Sodium retention in nephrotic syndrome is due to an intrarenal defect: evidence from steroid-induced remission.

There is increasing evidence that the sodium retention of nephrotic syndrome is directly due to an intrarenal mechanism and not to a low blood volume stimulating the renin-angiotensin-aldosterone system. However the mechanism of the natriuresis that occurs during remission is not known. Patients with nephrotic syndrome were therefore studied during steroid-induced remission. At the onset of natriuresis, blood volume and plasma albumin were low and did not change. Plasma renin activity and plasma aldosterone were initially high and both fell during the natriuresis. At the end of the natriuresis when patients had lost their oedema, plasma renin activity and plasma aldosterone rose to high levels, plasma albumin and blood volume remained low, and yet the patients were no longer retaining sodium and were in sodium balance.
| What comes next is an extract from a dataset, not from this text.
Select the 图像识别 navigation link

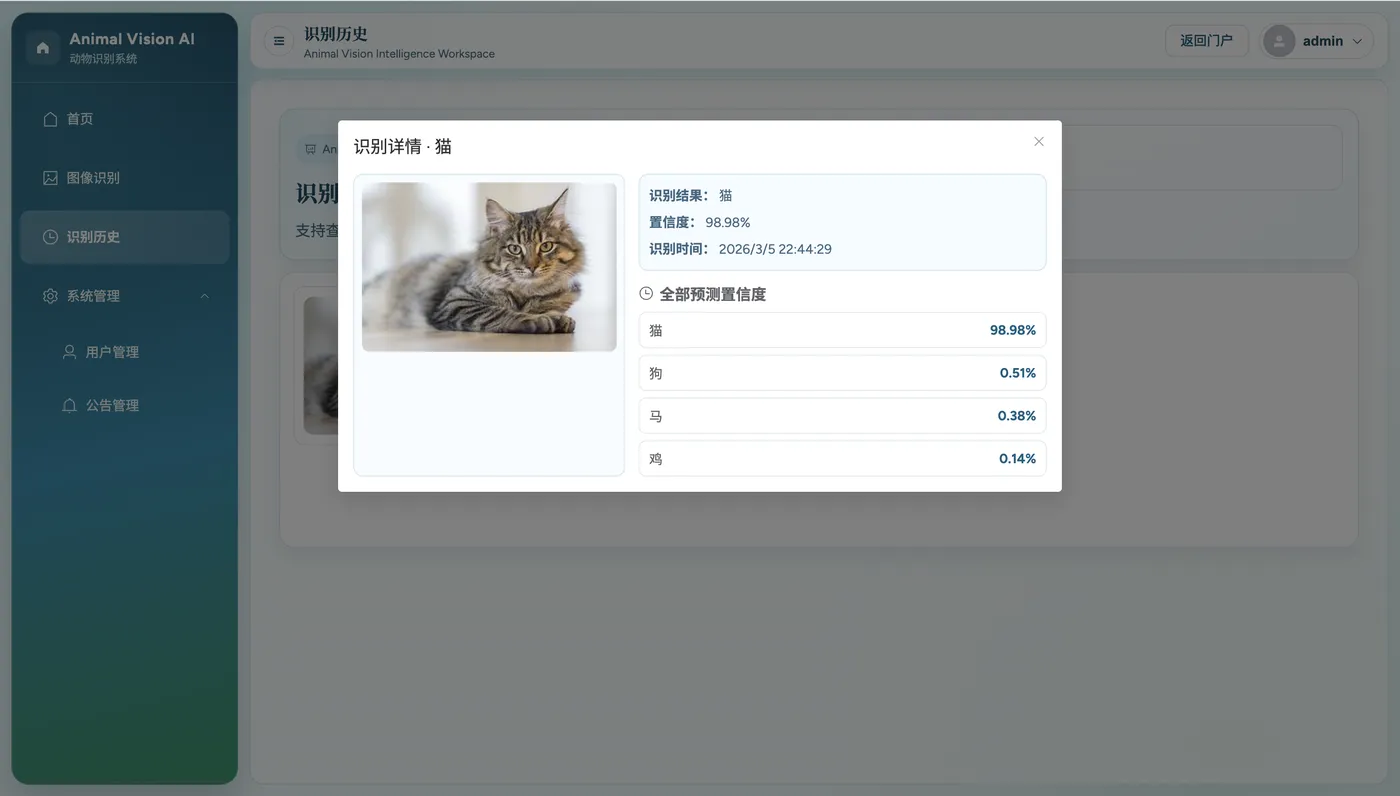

These observations suggest that the natriuresis of remission is due to the correction of an intrarenal mechanism causing the sodium retention. This study raises two major unanswered questions. Firstly, when the presumed intrarenal mechanism is corrected, what tells the kidney to excrete large amounts of sodium when the blood volume remains low? Secondly, why do the patients come back into sodium balance when the blood volume is low, and plasma renin activity and plasma aldosterone are elevated?